Der Traumstein

Ein Mensch kommt auf einer Reise durch das Heilige Land auch an den Ort, an dem das Heiligtum von Bethel stand. Er hört dort die Geschichte von Jakob, der hier, auf einem Stein seinen Kopf bettend, schlief und träumte, dass der Himmel offen sei und auf einer Leiter die Engel auf und ab stiegen. Das beeindruckt diesen Menschen, er schaut nach oben und wünscht sich, dass er auch einen offenen Himmel erleben und zuschauen könne, wie die Engel in diese Welt kommen.

Kurz entschlossen nimmt der Mensch von den umliegenden Feldsteinen einen großen, wohlgeformten an sich. Er ist überzeugt, dass es dieser Stein gewesen sein musste, den Jakob als sein Kissen benutzte. Das Gepäck des Menschen ist anschließend erheblich schwerer, aber er bringt es fertig, den gewichtigen Brocken bis zu sich nach Hause zu schleppen. Dort legt er den Stein als Kopfkissen in sein Bett und fortan schläft er auf dieser harten und unbequemen Unterlage. Er hofft, dass er genauso wie Jakob von einem offenen Himmel träumt. Aber außer dass er schlecht schläft, weil die Unterlage nicht sehr bequem ist, wird er auch noch von Alpträumen heimgesucht.
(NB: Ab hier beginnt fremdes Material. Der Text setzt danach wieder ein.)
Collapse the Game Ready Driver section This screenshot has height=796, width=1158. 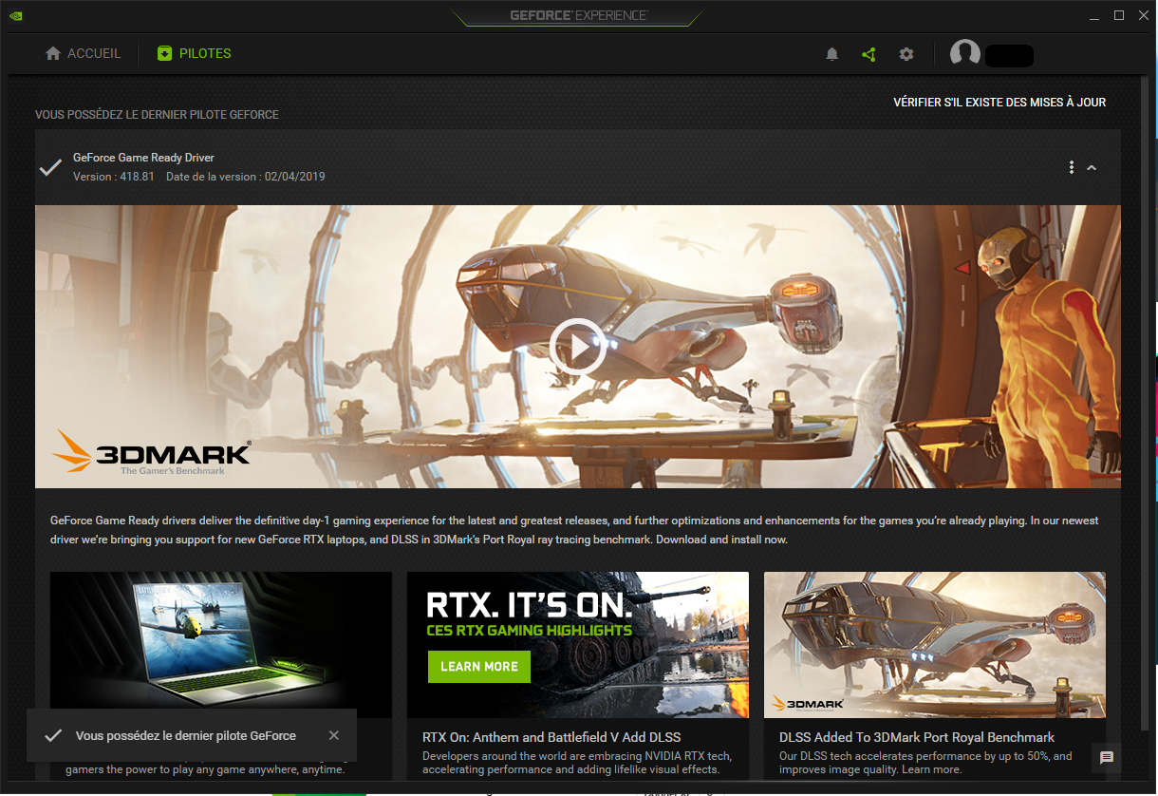point(1092,167)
Aber er gibt nicht auf.

Auch als er immer blasser wird, weil ihm mit der Zeit der Schlaf fehlt, er immer unausgeschlafener wird und damit mürrisch und launisch seiner Umwelt gegenüber, wartet er auf den offenen Himmel. Sein Leben auf dieser Erde wird zunehmend mühsamer und schwieriger. Er entfernt sich mehr und mehr von dem, was einem fröhlichen, unbeschwerten, “himmlischen ” Leben gleichkommt. Gleichzeitig wächst die Sehnsucht nach der Leiter mit den Engeln und seine Hoffnung, dass dieser Stein ihn dem Himmel näher bringt, wird größer. Der harte Felsbrocken aus dem Heiligen Land wird für ihn zu einem wichtigen Gegenstand seines Lebens, an dem er sich festhält, mit dem er seinen Glauben an einen offenen Himmel begründet und der bald sein ganz persönliches Heiligtum wird.

Daran wird deutlich, wie schnell sich die Dinge verschieben können. Besser ist es, seine Hoffnung auf den Himmel zu richten, statt auf einen irdischen Gegenstand. Und es kommt nicht darauf an, wo und worauf wir uns legen, sondern dass Gott überall ist und zu jeder Zeit an jedem Ort angebetet werden kann. Und noch eins: Träume können wir nicht machen, Träume werden geschenkt.